The NPR report said Vaught was convicted of negligent homicide in 2022 after an error that killed a hospitalized patient, Charlene Murphey. It said the court case followed a medication mix-up in which a sedative ordered for a patient before an imaging procedure became the lead-up to a different drug being administered, and that vecuronium was given as a result of a chain of mistakes described during the trial.
Vaught served three years’ probation, NPR reported, and after the conviction she lost her nursing license. The report also said she spent much of her probation on a farm where she raises sheep and chickens before receiving her first speaking request within a year, a development described by the journalist as a step toward turning her experience into a cautionary message for other health workers.
In one segment of the report, Vaught is shown bottle-feeding an underweight lamb as she comments on how much of her nursing education she said has carried over into farming. The report said that on stage she does not avoid “painful and embarrassing details,” describing the moment a doctor ordered Versed, what the report described as warning labels that were ignored, and other steps that followed—including a dispensing system override and a patient left alone—before frantic and failed attempts to revive Murphey, who the report identified as an elderly woman.
NPR said Murphey’s family members did not comment when NPR reached out about Vaught’s new speaking career. The report also cited concerns from some nurses in online discussions, including nurses on message boards who said Vaught was profiting from tragedy, and it included Vaught’s response that she said the opportunities were not something she was thinking about at the time.
The report said Vaught’s current speaking work is aimed at reducing the likelihood that mistakes go unreported. It included an archived recording in which Vaught told an audience that people who feel afraid to talk about mistakes and come forward when they happen “it doesn’t save people,” saying it instead kills them.

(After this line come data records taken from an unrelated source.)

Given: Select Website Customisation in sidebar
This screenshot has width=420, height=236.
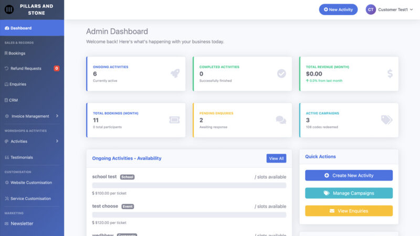Looking at the screenshot, I should coord(31,183).
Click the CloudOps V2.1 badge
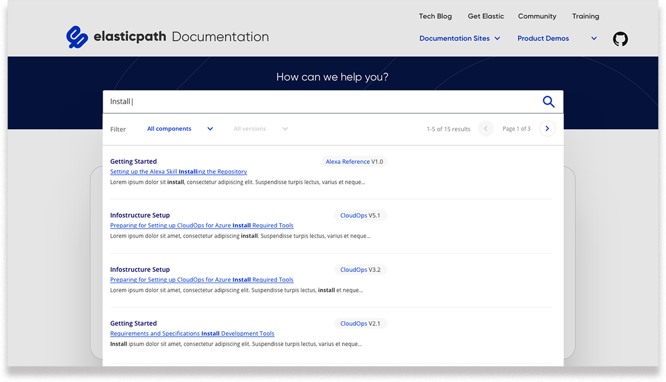This screenshot has width=666, height=382. tap(361, 323)
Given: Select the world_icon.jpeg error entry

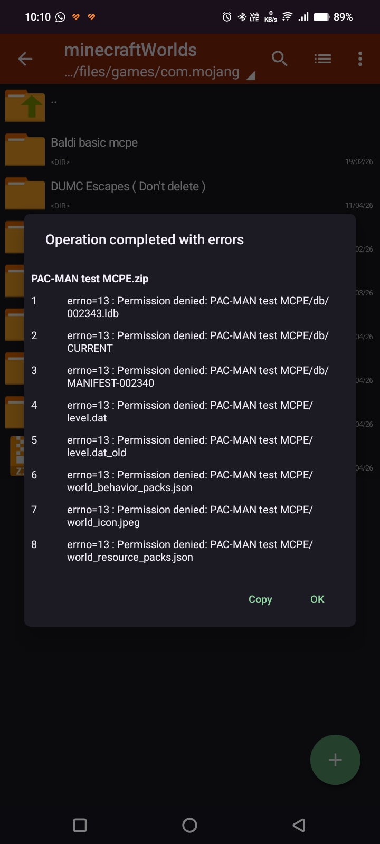Looking at the screenshot, I should coord(190,516).
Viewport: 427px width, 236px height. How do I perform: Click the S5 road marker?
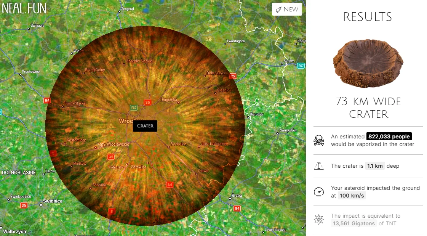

NPR also reported that nursing groups have invited her to speak and that some have described the value of her testimony. Celia Prince, a nurse who the report said traveled from across the country for Vaught’s sentencing, told NPR: “This is someone that could have been me. I think every nurse keeps saying it’s their worst nightmare,” and the report said the invitation was part of learning meant to improve patient safety.

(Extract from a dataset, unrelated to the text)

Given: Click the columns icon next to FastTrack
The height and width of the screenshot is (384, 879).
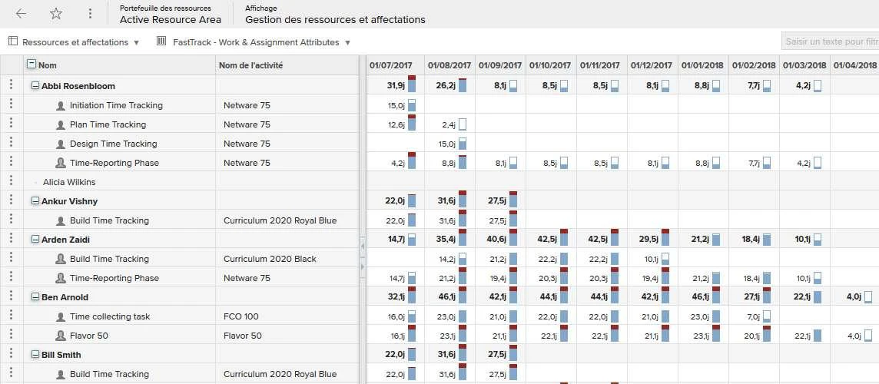Looking at the screenshot, I should [x=161, y=41].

The report said Charlene Verga, who the report described as having invited Vaught to serve as keynote speaker for the Massachusetts Nurses Association, said she has seen Vaught multiple times and “I’ve never seen RaDonda tell the story and not be upset.” NPR said Verga connected the case to changes beyond individual accountability, pointing to system changes and a broader shift in how nurses can discuss errors.

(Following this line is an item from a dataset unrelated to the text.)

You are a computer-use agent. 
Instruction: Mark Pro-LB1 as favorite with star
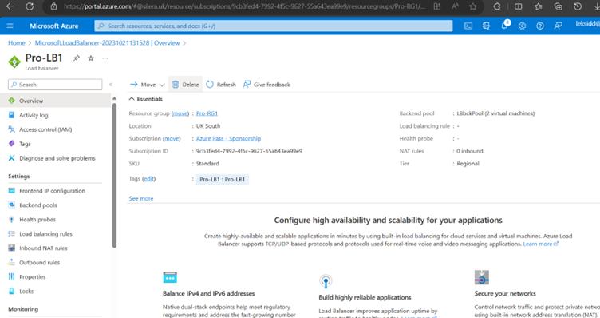point(91,58)
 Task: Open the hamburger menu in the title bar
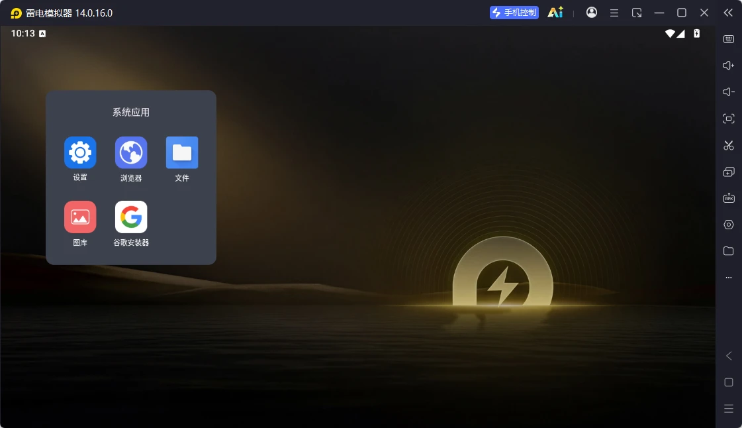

According to NPR, after Vaught’s trial, the largest manufacturers of medication-dispensing cabinets made changes so workers must type in more than just the first few letters to pull up drug lists—an adjustment aimed at addressing a problem described in the case. The report also said Verga pointed to culture shifts and referenced Kentucky’s passage of a law providing nurses immunity for similar incidents.
NPR’s report said Vaught is now part of a speakers’ bureau that lists a minimum speaking fee of $5,000, and it said she had paid speaking engagements with 22 organizations last year representing doctors, pharmacists and nurses. The report said she has delivered critiques about hospital culture that she says is quick to blame, including speaking to the California Hospital Association.